We are studying the book of James in Sunday School (Chapter 4 tomorrow) and there is a passage that starts our talking about how we don't have things because we don't ask God. I would quickly identify this as a friendship of convenience,  but here's the thing. God asks us to come to him, to ask for help, even if we view him as our 9-1-1 operator or for selfish reasons. Why? Because many times that is where he can begin to call us deeper. If we have no relationship with God at all, yes he can draw us, but if we are in a place where we need God, so we come to him out of necessity, He has us where we are in listening mode. And there he can start to prove his love to us. I say all that to say, don't be ashamed if God is your friend of convenience right now. At least he's your friend and not just an acquaintance. Yes, as we spend more time with God, he can become so much more to us, but we all have to start somewhere.

Intimate relationship with God is a never ending cycle of pursuit, repentance, and change. As we pursue God and closeness with God, he shows us our messes. We repent because we know that is the only way to continue our journey forward and he requires us to change. Once we've taken that step by faith, he call us to pursue him again. Although it feels like 3 steps forward, 2 steps back, the net affect is forward progress.

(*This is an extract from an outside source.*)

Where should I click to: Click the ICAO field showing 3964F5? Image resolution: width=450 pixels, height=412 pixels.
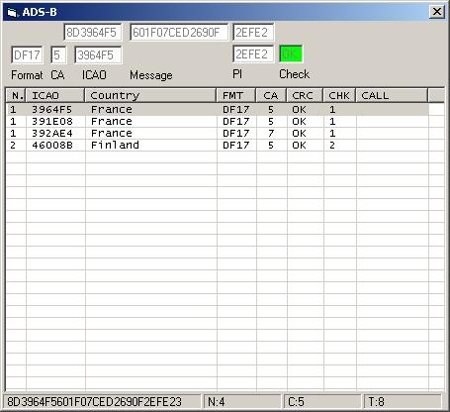tap(98, 54)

So don't be discouraged if pursuing intentional friendship and closeness with God doesn't happen like you wished or as quickly as you'd like. As long as your pursuing, that's forward growth. Closer to His Heart. And the changing he's doing in you is worth it.

Thursday, May 24, 2018

Loving Through Disappointment

As much as I try to be chill, I would be lying if I said that I didn't place unrealistic expectations on everyone, including myself. I am perpetually setting myself up to be disappointed. I am not naturally a hugger or touchy feely kind of person so showing love when I am disappointed is really hard for me. Really hard.

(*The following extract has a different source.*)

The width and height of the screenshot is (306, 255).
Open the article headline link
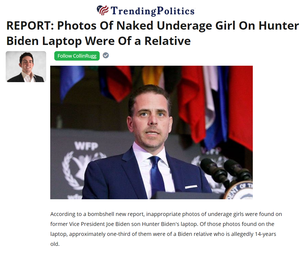click(153, 33)
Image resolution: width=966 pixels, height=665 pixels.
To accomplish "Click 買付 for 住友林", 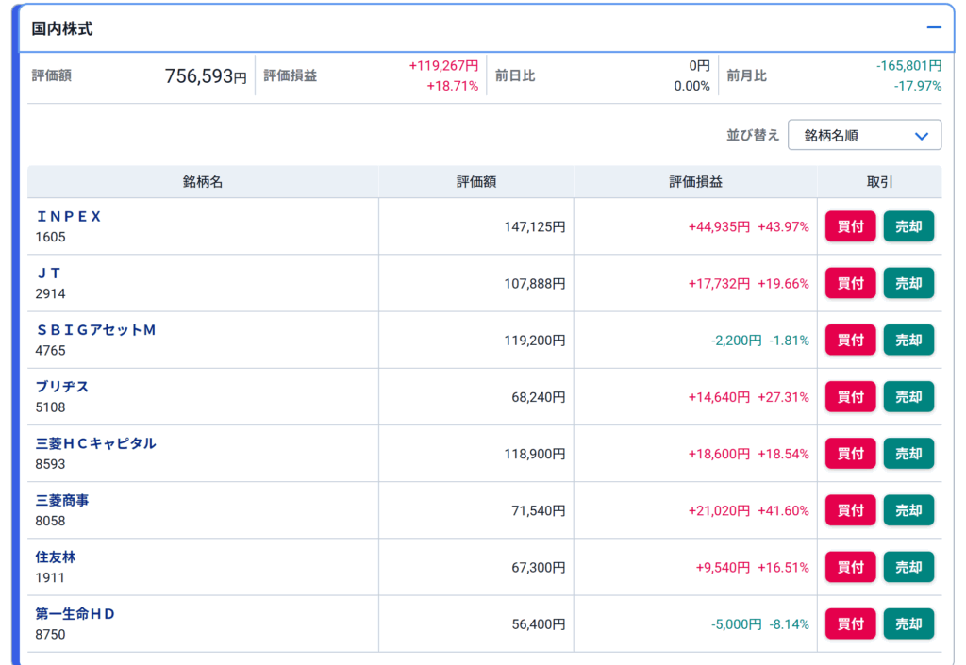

I tend to focus on where my expectations were not met rather than the good that is being done. So I'm constantly asking God to help me love better, knowing that I will be disappointed. Somehow, even knowing that disappointment is a given, I constantly expect that when I'm able to love better (or maybe show love better is more accurate) that people will suddenly want to meet my expectations so they will change. The truth of the matter is that as I grow in showing love, even when I'm disappointed, God changes me and not them.

As I learn to be a better parent, to love better, I am constantly understanding in a new way how God must feel about me. I'm sure I've disappointed him a lot and yet he keeps pouring out love on me, keeps challenging me, keeps pushing me toward his greater purpose and plans. So I strive to love like he does and not give up like he doesn't give up on me, even if I disappoint him.